We also have access to a vast number of highly qualified graduates from three great post-secondary institutions. The Southern Island is also home to Pearson College, one of 18 United World Colleges. We feel it is important to provide individuals with the opportunity to come to Vancouver Island to learn and experience all that we have to offer, so we recently organized sponsorship of a Bahamian student to attend Pearson College; we are helping in the development of quality talent not just trying to attract them.
What are you most excited about in terms of your own organization’s plans and potential?
We are embarking on an amazing new chapter in the Oak Bay Marine Groups story. We have a renewed and more focused priority to create unforgettable experiences along our stunning oceanfront settings.
What’s one thing about your organization you really want people to know that they probably don’t know?
Probably that we are bigger and more diversified than most people think. We employ over 125 people and own and operate four marinas, manufacture and market world-class boathouses, own two restaurants and an RV resort in Metchosin; as well as a boutique resort in the Bahamas, and a Ripley’s Believe It or Not! in Newport, Oregon.
What challenges are you most invested in helping our community overcome and why?
We face many challenges in our marine environment, so we are focused on protection and preservation of our local waters and marine wildlife. Leading this effort, our founder, Bob Wright, donated $11 million to the University of Victoria’s School of Earth and Ocean Sciences to ensure students have facilities and scholarships to study our marine environment. We regularly support beach clean-ups and other marine conservation activities; we engage with Ocean Wise and donate to the Pacific Salmon Foundation to tackle a wide range of issues faced by wild Pacific salmon.

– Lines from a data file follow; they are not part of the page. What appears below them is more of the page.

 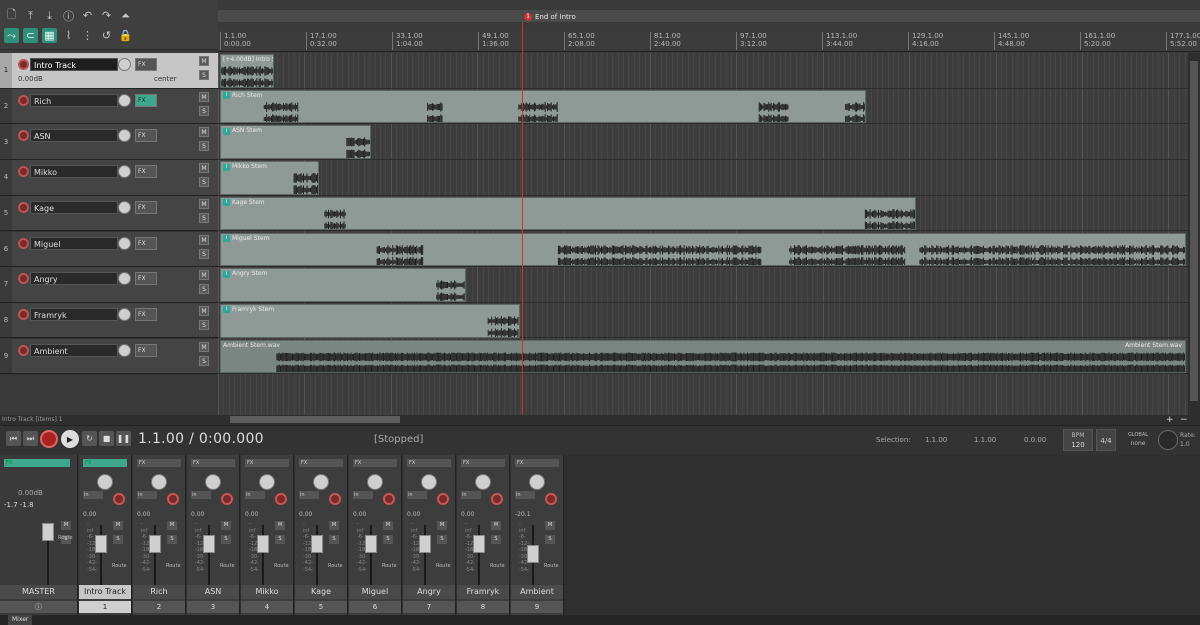 I want to click on marker-end-of-intro: 1 End of Intro, so click(x=550, y=17).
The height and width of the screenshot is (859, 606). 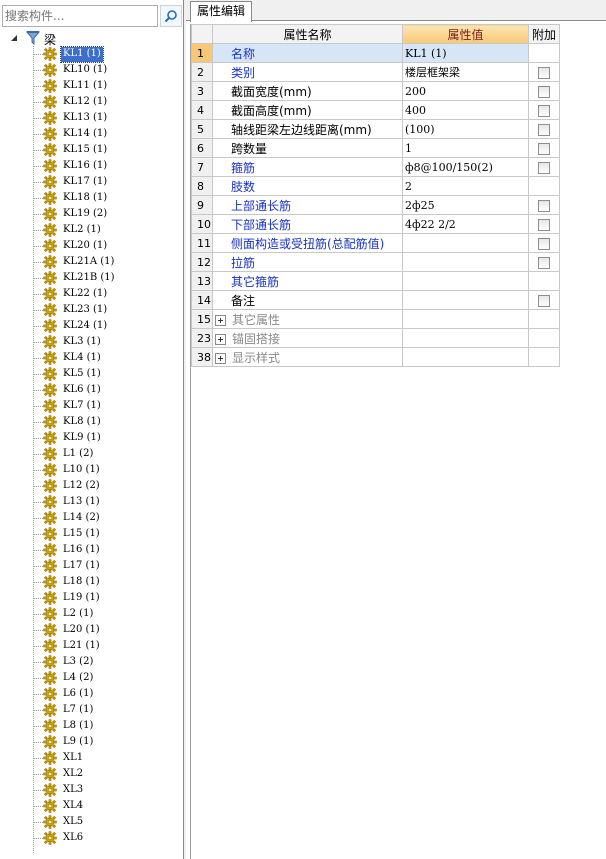 What do you see at coordinates (376, 148) in the screenshot?
I see `grid-row: 6 跨数量 1` at bounding box center [376, 148].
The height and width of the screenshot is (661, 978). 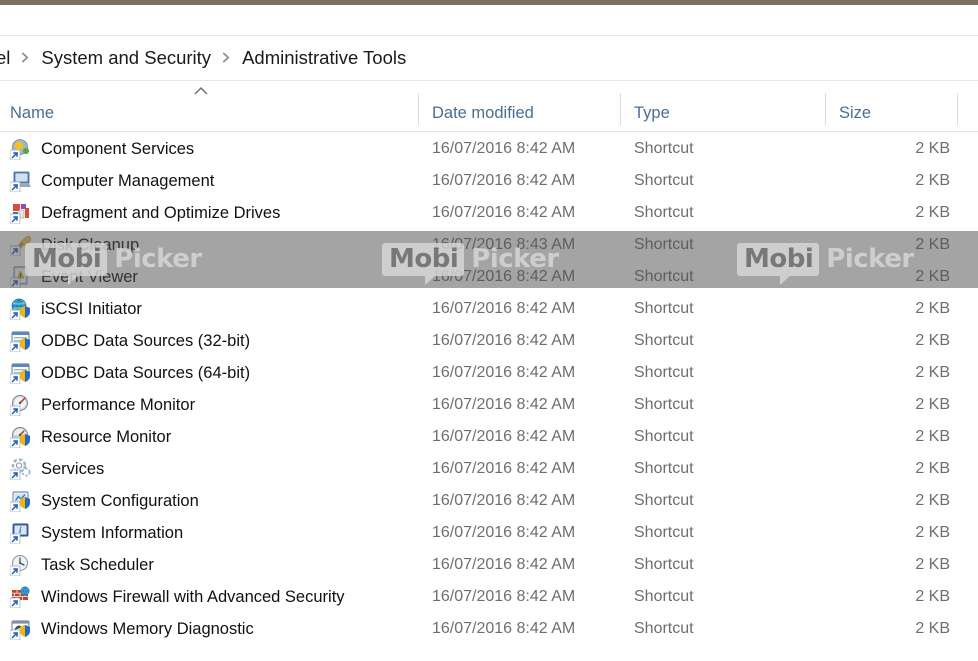 What do you see at coordinates (118, 404) in the screenshot?
I see `file-name-label: Performance Monitor` at bounding box center [118, 404].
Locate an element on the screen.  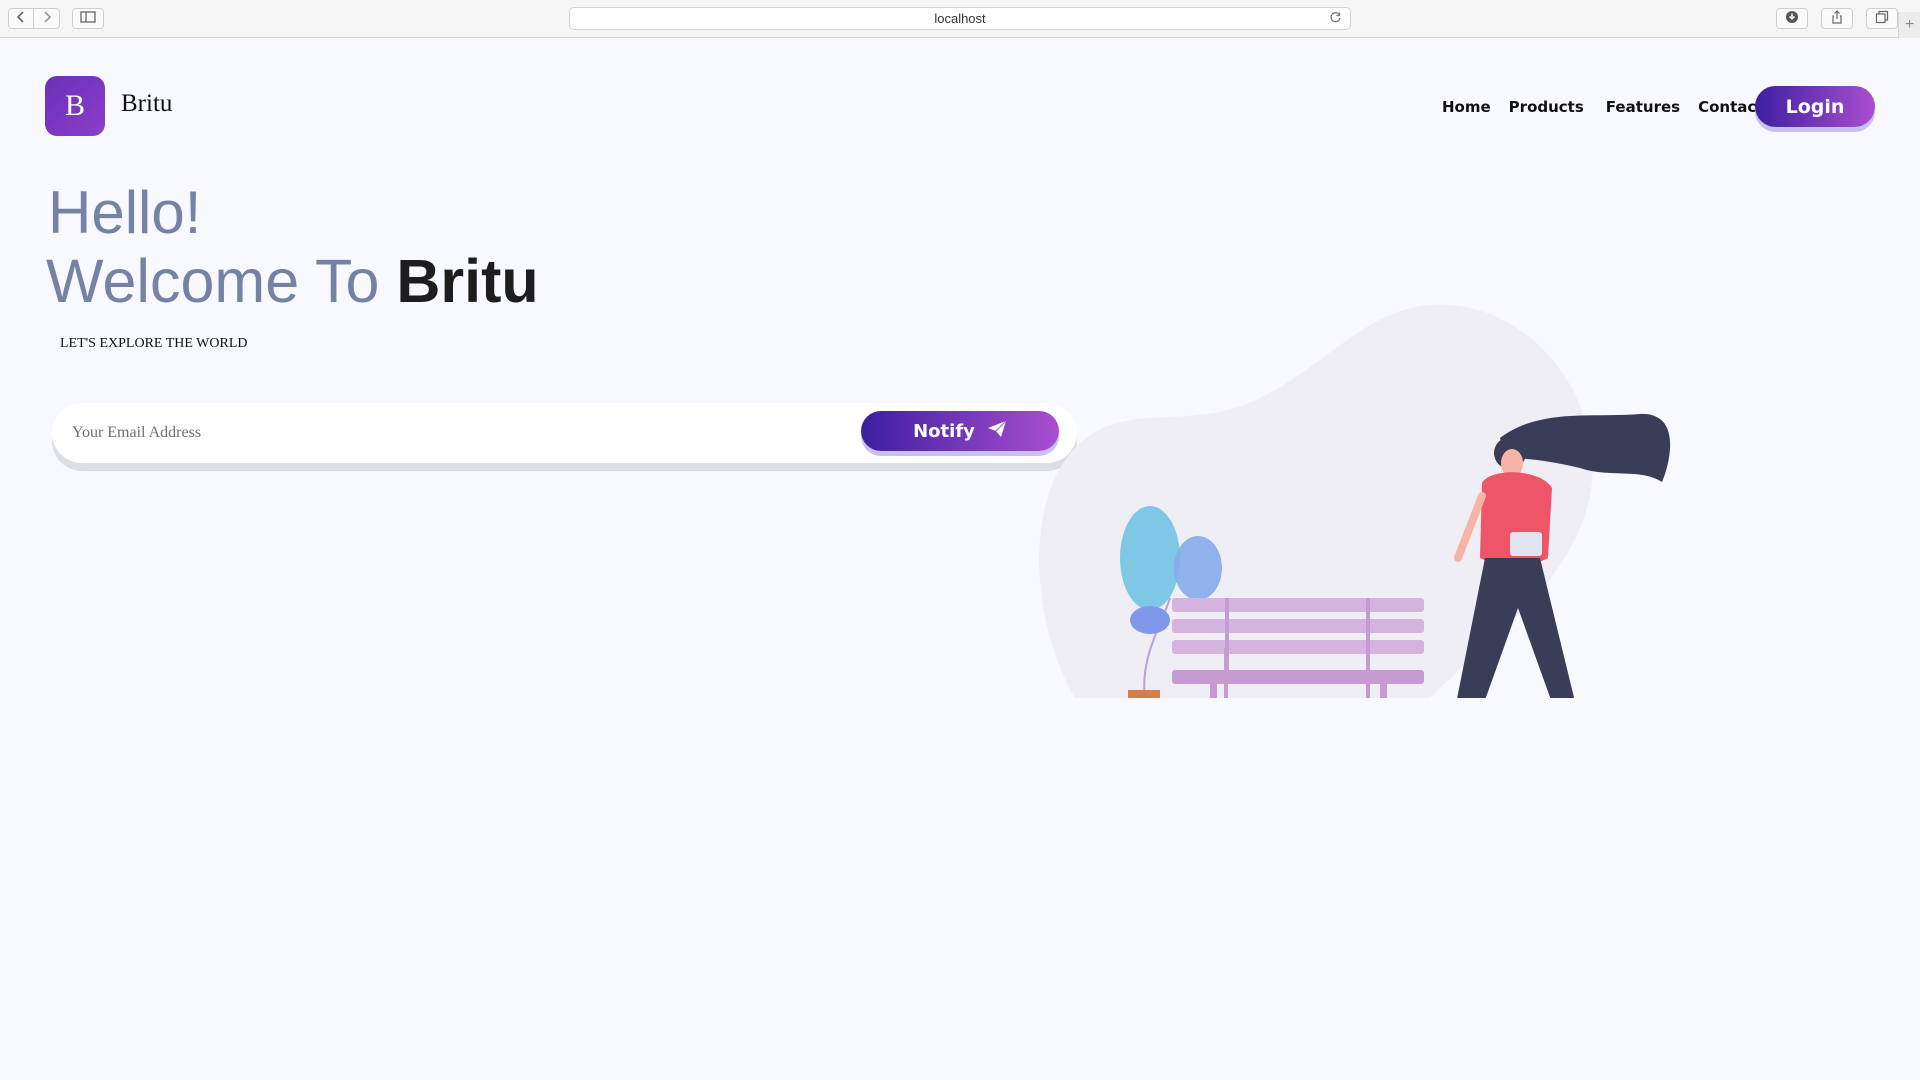
back-icon is located at coordinates (21, 19).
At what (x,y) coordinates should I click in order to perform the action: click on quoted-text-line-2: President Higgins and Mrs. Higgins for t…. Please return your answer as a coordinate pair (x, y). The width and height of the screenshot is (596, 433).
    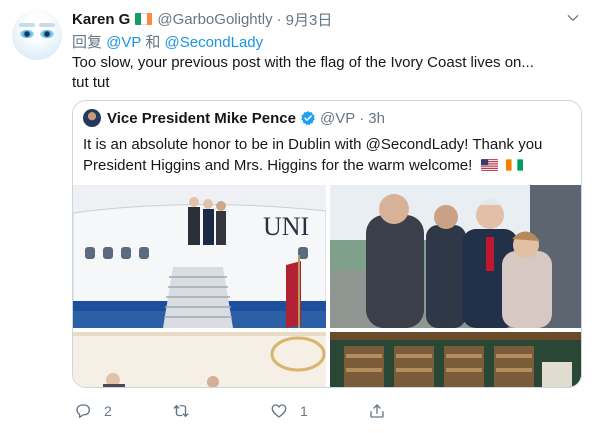
    Looking at the image, I should click on (328, 166).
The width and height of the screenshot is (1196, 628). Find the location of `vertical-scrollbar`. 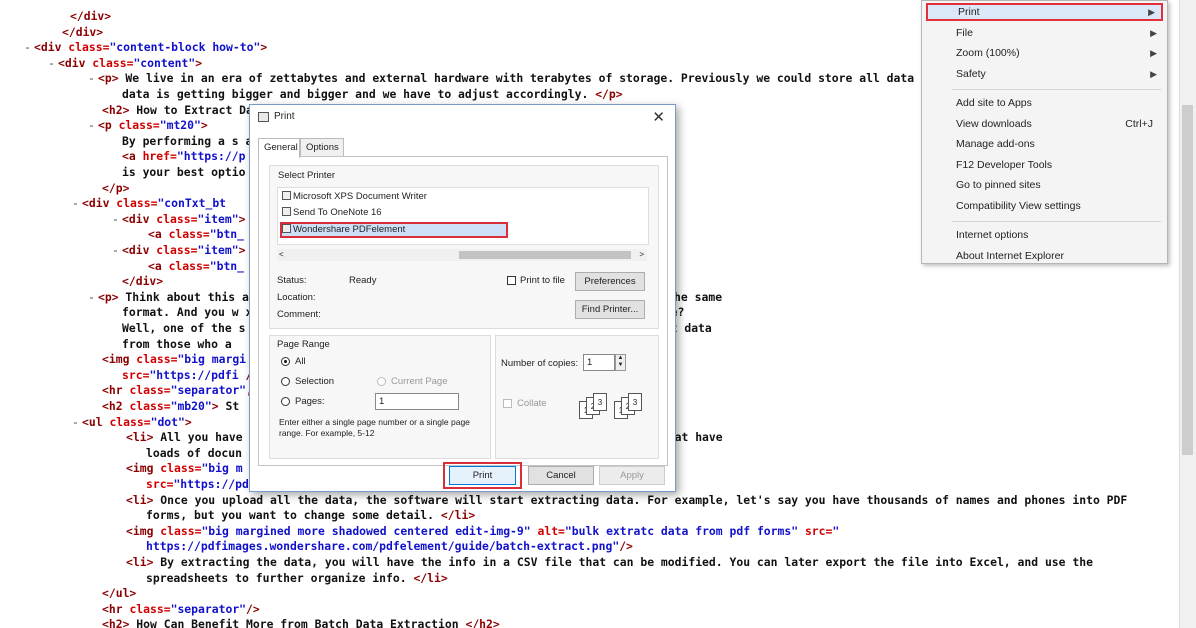

vertical-scrollbar is located at coordinates (1188, 314).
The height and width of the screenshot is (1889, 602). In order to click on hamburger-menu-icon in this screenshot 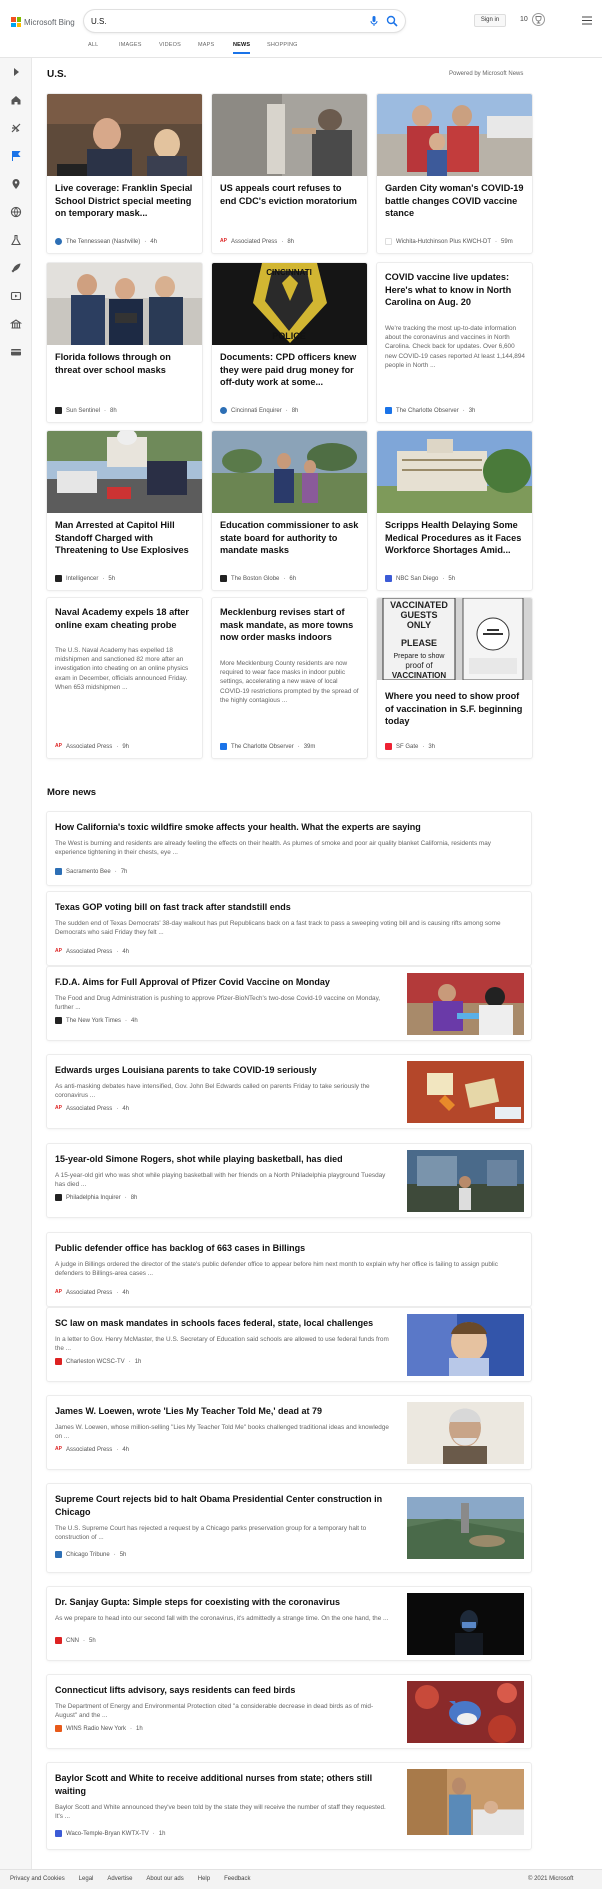, I will do `click(587, 20)`.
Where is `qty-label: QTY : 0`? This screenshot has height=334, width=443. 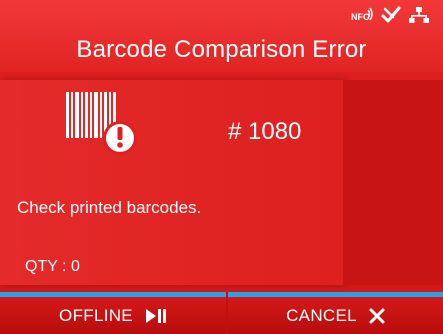 qty-label: QTY : 0 is located at coordinates (52, 266).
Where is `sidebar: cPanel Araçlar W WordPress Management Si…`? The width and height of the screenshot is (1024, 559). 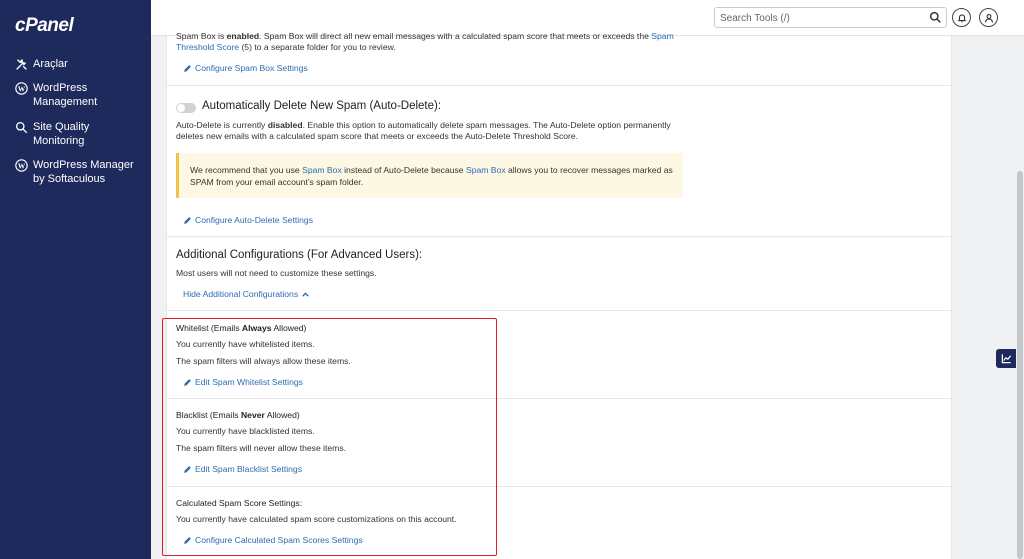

For us, it’s all about creating a sustainable future for this part of our community.
What lessons have most profoundly impacted you since the pandemic sent shockwaves through our community and economy?
Without a doubt, it would be that people come first, profit comes second. If you don’t take care of the first, you don’t get the second. This pandemic hit a number of our businesses very hard; we had to close restaurants, our resort in the Bahamas and our tourist attraction in Oregon. So, we did everything we could to help our people through, especially in the Bahamas where we are the largest employer on the island (Long Island has a population of about 3,000 people). By supporting our people we were able to reopen efficiently and are doing very well in most areas.
When you envision the South Island region in 2040, what will have changed? What does our future look like?
With the pace of change that it is today, it is difficult to forecast, but our goal should be to have reduced our carbon footprint and create a strong and sustainable economy with more high-paying jobs to ensure that our children and their children can live in this beautiful place.